Convert the data below into a JSON list of strings, one string per line and no blank lines. Leave the pictures out of your answer.
>>>
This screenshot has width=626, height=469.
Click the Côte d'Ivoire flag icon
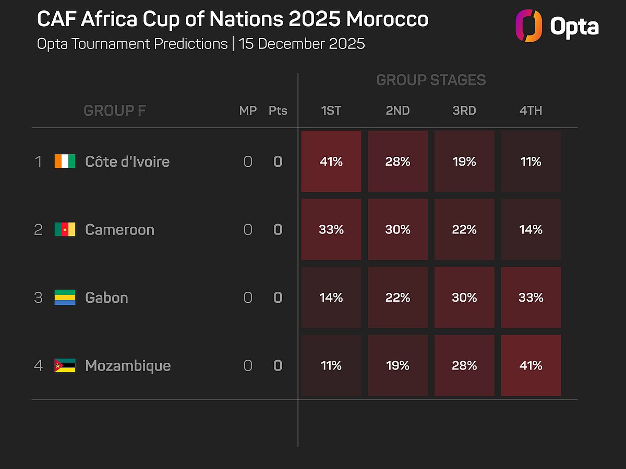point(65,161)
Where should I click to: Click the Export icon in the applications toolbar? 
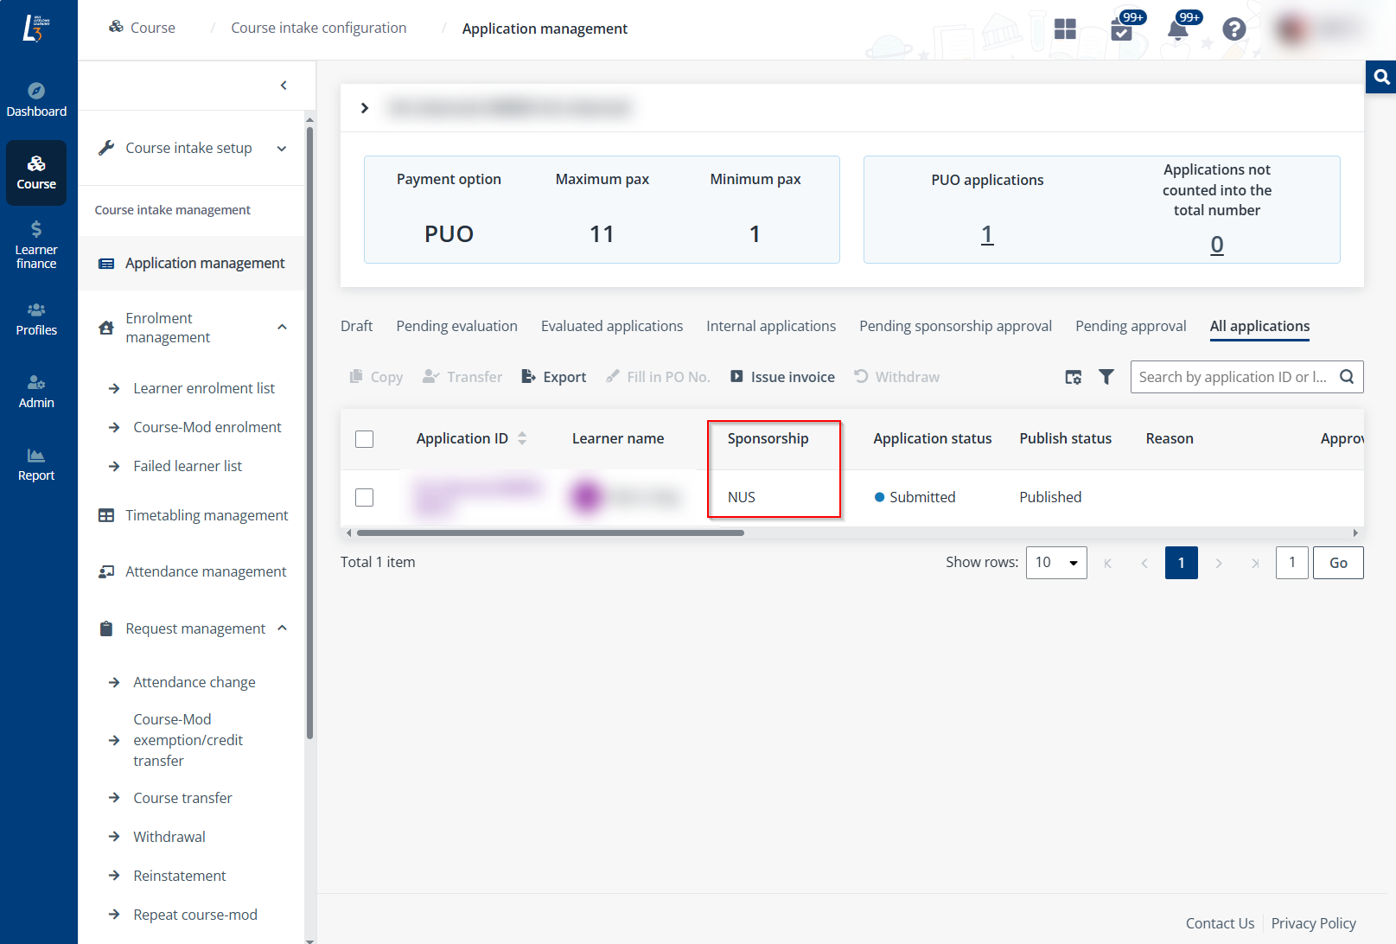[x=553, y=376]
<<<
§ OUTPUT
[
  "This screenshot has width=626, height=469.",
  "Click the Côte d'Ivoire flag icon",
  "point(65,161)",
  "Where should I click to: Click the Export icon in the applications toolbar? ",
  "[x=553, y=376]"
]